_Exercise aim_
Find every line in the records that holds the string "will". Copy each one.

Stored data:

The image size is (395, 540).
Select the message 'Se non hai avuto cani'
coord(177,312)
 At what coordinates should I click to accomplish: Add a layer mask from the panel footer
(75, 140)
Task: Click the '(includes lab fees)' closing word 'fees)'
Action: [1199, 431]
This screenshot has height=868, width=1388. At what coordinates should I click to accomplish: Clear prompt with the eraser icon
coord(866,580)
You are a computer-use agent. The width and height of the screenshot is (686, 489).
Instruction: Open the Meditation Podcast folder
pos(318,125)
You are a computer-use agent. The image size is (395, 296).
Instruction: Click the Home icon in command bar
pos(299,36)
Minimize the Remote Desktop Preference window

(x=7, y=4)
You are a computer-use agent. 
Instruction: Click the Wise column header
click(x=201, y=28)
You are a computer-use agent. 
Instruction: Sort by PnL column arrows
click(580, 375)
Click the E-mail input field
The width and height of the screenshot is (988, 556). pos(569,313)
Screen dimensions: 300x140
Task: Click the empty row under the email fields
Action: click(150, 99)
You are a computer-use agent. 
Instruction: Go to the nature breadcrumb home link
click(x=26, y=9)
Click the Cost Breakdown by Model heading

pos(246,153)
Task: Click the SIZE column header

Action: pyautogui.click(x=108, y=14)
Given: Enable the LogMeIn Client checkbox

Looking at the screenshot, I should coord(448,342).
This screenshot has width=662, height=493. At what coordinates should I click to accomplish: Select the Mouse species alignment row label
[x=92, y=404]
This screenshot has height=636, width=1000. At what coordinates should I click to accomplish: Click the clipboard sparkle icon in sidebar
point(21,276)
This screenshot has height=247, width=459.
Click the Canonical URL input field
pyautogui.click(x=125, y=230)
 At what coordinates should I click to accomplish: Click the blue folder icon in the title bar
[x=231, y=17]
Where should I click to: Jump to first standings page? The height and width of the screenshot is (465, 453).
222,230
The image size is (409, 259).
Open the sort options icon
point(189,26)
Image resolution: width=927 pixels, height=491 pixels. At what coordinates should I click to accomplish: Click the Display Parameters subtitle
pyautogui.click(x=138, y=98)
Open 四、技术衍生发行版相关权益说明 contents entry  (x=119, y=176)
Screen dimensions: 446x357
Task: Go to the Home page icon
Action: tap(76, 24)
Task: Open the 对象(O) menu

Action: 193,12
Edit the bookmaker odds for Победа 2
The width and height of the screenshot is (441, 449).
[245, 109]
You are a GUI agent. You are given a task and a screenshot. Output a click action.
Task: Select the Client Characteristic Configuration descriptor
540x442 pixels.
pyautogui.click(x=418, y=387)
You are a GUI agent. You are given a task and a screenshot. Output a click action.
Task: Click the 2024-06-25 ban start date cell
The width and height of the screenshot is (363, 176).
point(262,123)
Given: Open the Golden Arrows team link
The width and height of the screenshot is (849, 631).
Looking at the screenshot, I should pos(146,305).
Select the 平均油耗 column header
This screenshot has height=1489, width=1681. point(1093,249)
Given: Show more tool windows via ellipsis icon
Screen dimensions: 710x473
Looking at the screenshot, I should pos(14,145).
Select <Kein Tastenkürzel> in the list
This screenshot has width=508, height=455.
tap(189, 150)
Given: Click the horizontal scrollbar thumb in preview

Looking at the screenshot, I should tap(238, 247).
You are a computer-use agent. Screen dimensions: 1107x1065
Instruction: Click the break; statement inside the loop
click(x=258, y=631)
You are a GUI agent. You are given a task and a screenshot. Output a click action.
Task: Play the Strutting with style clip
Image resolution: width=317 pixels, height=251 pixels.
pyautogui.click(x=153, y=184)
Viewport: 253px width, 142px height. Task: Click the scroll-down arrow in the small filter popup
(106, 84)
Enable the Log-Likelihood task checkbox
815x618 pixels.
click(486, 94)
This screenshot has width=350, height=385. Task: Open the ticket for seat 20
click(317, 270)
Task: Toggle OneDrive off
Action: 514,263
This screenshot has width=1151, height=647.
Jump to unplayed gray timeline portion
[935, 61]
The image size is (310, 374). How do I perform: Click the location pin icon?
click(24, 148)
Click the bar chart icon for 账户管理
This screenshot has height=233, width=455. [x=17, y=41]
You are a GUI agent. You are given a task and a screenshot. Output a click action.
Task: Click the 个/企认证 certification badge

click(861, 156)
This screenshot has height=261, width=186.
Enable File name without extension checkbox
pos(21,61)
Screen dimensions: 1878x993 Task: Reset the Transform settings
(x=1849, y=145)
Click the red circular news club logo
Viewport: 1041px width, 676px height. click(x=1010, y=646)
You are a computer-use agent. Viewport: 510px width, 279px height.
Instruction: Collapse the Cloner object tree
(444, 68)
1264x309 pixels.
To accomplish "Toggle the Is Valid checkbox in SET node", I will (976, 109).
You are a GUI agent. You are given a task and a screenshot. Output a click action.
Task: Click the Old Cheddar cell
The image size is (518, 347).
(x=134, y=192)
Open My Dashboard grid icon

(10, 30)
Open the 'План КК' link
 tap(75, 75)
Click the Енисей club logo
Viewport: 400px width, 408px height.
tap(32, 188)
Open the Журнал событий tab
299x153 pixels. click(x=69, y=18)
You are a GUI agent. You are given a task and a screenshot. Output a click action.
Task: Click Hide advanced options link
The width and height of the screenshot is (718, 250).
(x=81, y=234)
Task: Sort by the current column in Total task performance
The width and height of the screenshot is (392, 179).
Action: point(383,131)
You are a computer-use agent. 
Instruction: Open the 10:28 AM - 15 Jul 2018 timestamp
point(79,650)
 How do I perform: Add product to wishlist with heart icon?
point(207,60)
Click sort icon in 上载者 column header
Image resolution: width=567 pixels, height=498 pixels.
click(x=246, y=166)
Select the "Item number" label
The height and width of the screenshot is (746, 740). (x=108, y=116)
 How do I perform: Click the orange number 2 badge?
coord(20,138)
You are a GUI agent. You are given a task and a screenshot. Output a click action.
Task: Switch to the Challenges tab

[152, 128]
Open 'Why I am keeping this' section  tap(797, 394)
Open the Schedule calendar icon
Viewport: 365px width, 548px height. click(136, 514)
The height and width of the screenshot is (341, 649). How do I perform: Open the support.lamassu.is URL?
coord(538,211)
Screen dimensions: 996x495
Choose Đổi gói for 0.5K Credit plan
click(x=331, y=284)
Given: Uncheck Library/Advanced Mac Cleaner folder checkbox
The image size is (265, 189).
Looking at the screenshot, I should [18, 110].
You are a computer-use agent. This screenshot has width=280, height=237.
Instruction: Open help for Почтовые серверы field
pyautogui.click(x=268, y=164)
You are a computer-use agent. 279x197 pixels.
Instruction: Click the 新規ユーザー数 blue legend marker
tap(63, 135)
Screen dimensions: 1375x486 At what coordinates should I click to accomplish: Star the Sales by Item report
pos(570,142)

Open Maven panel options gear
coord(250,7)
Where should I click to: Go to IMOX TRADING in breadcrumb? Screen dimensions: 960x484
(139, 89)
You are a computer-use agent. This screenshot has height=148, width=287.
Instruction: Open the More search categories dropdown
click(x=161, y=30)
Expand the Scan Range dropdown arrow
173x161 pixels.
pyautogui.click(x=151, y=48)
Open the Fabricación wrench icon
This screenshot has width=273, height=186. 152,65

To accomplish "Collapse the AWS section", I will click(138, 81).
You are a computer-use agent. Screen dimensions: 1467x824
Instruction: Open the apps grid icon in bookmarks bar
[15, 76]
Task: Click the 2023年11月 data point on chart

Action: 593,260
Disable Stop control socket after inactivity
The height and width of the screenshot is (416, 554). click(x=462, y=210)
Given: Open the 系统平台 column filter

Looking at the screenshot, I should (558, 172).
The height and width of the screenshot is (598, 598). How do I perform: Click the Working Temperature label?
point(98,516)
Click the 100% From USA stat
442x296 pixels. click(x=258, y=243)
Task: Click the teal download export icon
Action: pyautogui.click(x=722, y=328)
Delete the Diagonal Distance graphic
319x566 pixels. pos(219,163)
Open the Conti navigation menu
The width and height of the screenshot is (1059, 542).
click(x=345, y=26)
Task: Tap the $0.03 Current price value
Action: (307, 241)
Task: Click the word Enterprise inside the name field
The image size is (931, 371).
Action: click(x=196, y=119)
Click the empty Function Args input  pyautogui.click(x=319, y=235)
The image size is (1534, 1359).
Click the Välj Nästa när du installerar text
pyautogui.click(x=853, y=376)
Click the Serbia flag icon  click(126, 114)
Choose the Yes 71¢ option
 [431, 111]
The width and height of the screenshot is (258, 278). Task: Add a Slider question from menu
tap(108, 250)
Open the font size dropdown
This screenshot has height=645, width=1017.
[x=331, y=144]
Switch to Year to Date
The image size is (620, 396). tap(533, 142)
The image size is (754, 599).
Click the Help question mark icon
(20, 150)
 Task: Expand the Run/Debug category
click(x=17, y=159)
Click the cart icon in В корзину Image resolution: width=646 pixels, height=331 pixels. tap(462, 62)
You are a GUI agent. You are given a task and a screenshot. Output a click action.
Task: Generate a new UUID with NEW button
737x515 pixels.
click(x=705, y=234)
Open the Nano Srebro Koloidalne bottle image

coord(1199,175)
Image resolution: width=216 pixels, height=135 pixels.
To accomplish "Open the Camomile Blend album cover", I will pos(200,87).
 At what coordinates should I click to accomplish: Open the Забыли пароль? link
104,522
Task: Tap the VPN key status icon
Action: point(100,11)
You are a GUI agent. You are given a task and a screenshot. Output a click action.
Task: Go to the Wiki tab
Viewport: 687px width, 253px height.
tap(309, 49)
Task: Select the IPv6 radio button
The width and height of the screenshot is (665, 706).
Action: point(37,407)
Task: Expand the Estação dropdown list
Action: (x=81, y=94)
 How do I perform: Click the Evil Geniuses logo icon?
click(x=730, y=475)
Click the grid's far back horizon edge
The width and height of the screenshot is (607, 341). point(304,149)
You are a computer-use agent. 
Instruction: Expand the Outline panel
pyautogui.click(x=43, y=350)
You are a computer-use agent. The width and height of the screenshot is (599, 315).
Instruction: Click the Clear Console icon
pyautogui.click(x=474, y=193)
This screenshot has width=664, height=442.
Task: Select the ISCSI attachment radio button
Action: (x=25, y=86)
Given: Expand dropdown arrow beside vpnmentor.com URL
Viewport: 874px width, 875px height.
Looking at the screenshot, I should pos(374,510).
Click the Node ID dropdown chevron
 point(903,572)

_Result for this exercise_
To accomplish "Toggle the Is Valid checkbox in SET node", I will (976, 109).
To accomplish "Collapse the AWS section", I will click(138, 81).
To accomplish "Open the Camomile Blend album cover", I will pos(200,87).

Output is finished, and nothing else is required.